Не выверенное мастерство исполнителя, а выверенная зрительская реакция характеризует аттракцион Эйзенштейна. Акцент не на то, что происходит, а на то, как воздействует. Именно поэтому цирковой трюк сам по себе Эйзенштейну неинтересен и даже противоположен его устремлениям. Спланированное воздействие на зрителя, выдвигаемое Эйзенштейном как приоритетное, не свойственно цирку, где всегда приоритетным останется мастерство наездницы, акробата, укротителя, фокусника. Но в равной мере не свойственно оно и театру. Применительно к театру более уместна формула Мейерхольда о воздействии путем «боковых ходов», то есть воздействие опосредованное. Активное воздействие на зрителя, так пользуемое в театре XX века и изначально театру не свойственное, пришло в него не из цирка — из иных областей человеческой деятельности (и более всего из сферы общественно-политических манипуляций).

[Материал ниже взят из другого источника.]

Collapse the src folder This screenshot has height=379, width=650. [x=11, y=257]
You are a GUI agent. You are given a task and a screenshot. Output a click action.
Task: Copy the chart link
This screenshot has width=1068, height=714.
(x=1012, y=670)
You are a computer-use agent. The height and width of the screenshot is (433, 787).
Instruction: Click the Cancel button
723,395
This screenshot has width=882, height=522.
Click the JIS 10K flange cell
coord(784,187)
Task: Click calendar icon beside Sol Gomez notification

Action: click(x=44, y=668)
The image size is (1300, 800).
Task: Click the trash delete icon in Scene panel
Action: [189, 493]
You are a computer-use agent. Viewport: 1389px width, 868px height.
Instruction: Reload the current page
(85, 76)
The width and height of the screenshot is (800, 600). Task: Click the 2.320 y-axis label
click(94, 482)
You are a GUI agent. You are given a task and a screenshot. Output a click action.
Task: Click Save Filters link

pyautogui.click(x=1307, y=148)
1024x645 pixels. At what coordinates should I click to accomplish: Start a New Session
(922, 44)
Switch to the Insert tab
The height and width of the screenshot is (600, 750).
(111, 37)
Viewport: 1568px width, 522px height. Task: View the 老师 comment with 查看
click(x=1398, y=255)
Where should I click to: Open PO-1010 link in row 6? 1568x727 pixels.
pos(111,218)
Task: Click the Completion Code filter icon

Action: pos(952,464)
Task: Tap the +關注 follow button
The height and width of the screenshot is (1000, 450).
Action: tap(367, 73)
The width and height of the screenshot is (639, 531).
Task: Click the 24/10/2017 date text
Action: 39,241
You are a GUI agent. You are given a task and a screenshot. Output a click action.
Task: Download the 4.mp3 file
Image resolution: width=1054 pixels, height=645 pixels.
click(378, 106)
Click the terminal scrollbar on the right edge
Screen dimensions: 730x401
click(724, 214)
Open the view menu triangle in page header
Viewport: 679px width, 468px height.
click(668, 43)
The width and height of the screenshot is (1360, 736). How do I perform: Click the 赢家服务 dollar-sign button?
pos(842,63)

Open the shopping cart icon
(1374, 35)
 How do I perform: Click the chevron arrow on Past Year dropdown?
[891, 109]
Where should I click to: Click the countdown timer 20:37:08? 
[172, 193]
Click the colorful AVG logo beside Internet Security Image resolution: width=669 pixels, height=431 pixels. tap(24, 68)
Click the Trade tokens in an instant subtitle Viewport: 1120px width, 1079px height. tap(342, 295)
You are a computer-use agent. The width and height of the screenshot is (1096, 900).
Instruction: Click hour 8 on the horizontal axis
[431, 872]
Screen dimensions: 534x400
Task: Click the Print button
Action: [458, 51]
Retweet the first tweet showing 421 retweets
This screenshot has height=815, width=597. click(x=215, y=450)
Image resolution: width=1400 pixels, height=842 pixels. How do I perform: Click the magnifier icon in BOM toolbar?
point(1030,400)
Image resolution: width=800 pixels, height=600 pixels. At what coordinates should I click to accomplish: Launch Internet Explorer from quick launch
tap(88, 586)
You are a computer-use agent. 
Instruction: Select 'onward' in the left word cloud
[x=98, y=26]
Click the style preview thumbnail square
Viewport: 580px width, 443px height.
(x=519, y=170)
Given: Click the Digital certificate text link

Оттолкнувшись от цирковой программы, Эйзенштейн предложил определенный способ соединения разрозненных воздействий. Способ этот — монтаж. В отличие от последовательного сюжетного повествования, где, говоря словами Эйзенштейна, один аттракцион тянет за собой другой и где смысл одного аттракциона приплюсовывается к смыслу другого, монтаж создает третий смысл, не являющийся суммой, а, скорее, «произведением»' двух смыслов, возникающим при их стыковке. На этом будет базироваться вся деятельность Эйзенштейна-кинорежиссера — этого гения монтажа; ассоциативный монтаж предопределит победы советского киноавангарда 1920-х годов. Но впервые монтаж, сопоставление самостоятельных номеров Эйзенштейн обнаружил в цирковой программе. «Школой монтажера является кино и, главным образом, мюзик-холл и цирк»281 [курсив мой. — А. С]. Одно из видимых различий цирка и театра — принципы построения цирковой программы и спектакля. Цирковая программа состоит из разнородных, сменяющих друг друга номеров. Но позволим себе не согласиться с Н. А. Хреновым282, утверждающим, что связь этих номеров произвольна. Как пишет Е. М. Кузнецов, в цирковом искусстве достаточно быстро сложился канон, по которому первая часть программы действительно состояла из как бы произвольно собранных номеров, но вторая являла собой один большой законченный аттракцион, как правило — «гвоздь программы». Даже если «гвоздь программы» был номером пятиминутным, он непременно демонстрировался в конце представления. Остальные номера выстраивались в ряд по возрастающей: от более простых к более сложным, к более интересным. Цирковая программа не лишена «сюжета», если, конечно, соотношение сюжета и фабулы понимать в русле формальной школы. Цирковая программа лишена фабулы, то есть связанного последовательного изложения событий. Сюжет же цирковой программы строится по нарастающей интереса, аттракционности, зрелищности.